Looking back: high school in 20-20

April 28, 2012 — by Anshu Siripurapu
South Pacific

Anshu played a lead role in the spring musical "South Pacific."


It seems like only yesterday that I was standing in a line of just-graduated eighth graders to pick up my freshman course schedule, flush with the excitement .



It seems like only yesterday that I was standing in a line of just-graduated eighth graders to pick up my freshman course schedule, flush with the excitement of starting a new chapter of my life, one that I was sure would be filled with adventure, stress, friendship and opportunity. 
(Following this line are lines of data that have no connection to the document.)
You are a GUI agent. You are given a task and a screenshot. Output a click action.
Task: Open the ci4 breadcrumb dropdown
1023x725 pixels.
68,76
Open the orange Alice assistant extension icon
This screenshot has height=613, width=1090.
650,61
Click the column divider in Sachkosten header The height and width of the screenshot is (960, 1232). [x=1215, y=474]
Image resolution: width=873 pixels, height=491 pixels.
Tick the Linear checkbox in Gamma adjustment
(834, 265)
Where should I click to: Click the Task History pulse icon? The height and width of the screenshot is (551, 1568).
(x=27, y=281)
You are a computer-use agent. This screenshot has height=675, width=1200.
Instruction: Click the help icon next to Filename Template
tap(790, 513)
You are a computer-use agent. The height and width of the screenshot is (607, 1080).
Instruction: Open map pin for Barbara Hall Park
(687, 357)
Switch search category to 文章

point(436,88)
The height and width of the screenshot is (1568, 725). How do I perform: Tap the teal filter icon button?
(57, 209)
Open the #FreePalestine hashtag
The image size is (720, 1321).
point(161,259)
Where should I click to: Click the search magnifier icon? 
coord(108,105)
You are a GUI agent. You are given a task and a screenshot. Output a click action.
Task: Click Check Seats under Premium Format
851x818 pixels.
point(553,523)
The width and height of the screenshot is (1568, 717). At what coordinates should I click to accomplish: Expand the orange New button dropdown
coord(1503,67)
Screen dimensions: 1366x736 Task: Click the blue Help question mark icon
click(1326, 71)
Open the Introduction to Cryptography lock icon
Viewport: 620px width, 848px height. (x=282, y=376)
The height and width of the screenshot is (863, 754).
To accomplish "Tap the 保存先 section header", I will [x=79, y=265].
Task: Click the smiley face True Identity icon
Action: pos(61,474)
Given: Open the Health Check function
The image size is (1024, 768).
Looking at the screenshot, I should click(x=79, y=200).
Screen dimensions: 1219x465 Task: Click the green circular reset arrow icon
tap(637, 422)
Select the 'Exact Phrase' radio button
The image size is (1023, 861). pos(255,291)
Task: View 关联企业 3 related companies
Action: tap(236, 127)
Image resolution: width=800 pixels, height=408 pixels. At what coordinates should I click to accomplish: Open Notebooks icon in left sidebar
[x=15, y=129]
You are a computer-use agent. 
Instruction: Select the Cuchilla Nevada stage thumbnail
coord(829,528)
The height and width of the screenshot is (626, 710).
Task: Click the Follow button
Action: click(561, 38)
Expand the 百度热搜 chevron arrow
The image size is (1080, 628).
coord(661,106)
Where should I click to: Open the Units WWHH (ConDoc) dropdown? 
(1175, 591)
Now, just a couple of short months away from graduation, I find myself experiencing the senior’s paradox of simultaneously wanting and not wanting to leave, excited to go off to college and reluctant to leave the home I’ve come to love.
My goal coming into high school was to seize every opportunity, and for the most part I succeeded. I got involved in student government, music, debate, drama and, of course, writing for this illustrious publication. In doing so, I got to take advantage of the immense resources our campus has to offer, I got to meet new people almost every day and I collected a treasure trove of cherished memories.
I think that would be the most important piece of advice I could give to the lucky among you who still have a few more years to enjoy here. Sometimes students enter high school believing it to be a long and dark tunnel with the light of college at the end, already planning an exit strategy. It is so easy to get caught up in the rat race and forget the simple truth: At the end of the day, the four years you spend here are four years of your life you will never get back.
There are so many unique opportunities here that you may never get to experience again. I may never again have the chance to perform with a 220-member marching band, act on a stage as beautiful as the McAfee Center, or write for a Pulitzer-worthy newspaper, and I am so glad I took the chance when it was given to me.
That being said, a certain level of prudence is necessary to avoid the other extreme of severe overcommitment. There were times when I felt that I couldn’t devote myself to any one activity because I had so much going at on at any given time. If given a second chance at high school, I might choose to scale back my involvement to enjoy a deeper involvement in the activities I loved the most. But if one is to err, better to err on the side of overcommitment than to regret a missed opportunity later on.
So have some fun. Join the club you’ve always wanted to, play a sport, act in a play, run for office, join newspaper, pick up an instrument, sing in the choir. SHS is your oyster. Live your life so that 10 years from now your sentences begin with “I remember when…” instead of “I wish I had…”
With respect to college, don’t let your Ivy League ambition serve as a template for your high school experience. Of course you should work hard and do your best, but there is little sense in giving up four years of your life for an admission that is more chance than anything else. My advice is to experience high school with no regrets, and then the college that you get into is the college that is right for you, regardless of whether it ends in “rd” or not.
And, above all, just breathe. You are  only in high school. My life was a lot more manageable once I understood that. The decisions we make now will probably not have the life-changing ramifications we imagine them to have. Shocking as it may seem, getting a B+ is not an accurate predictor of homelessness.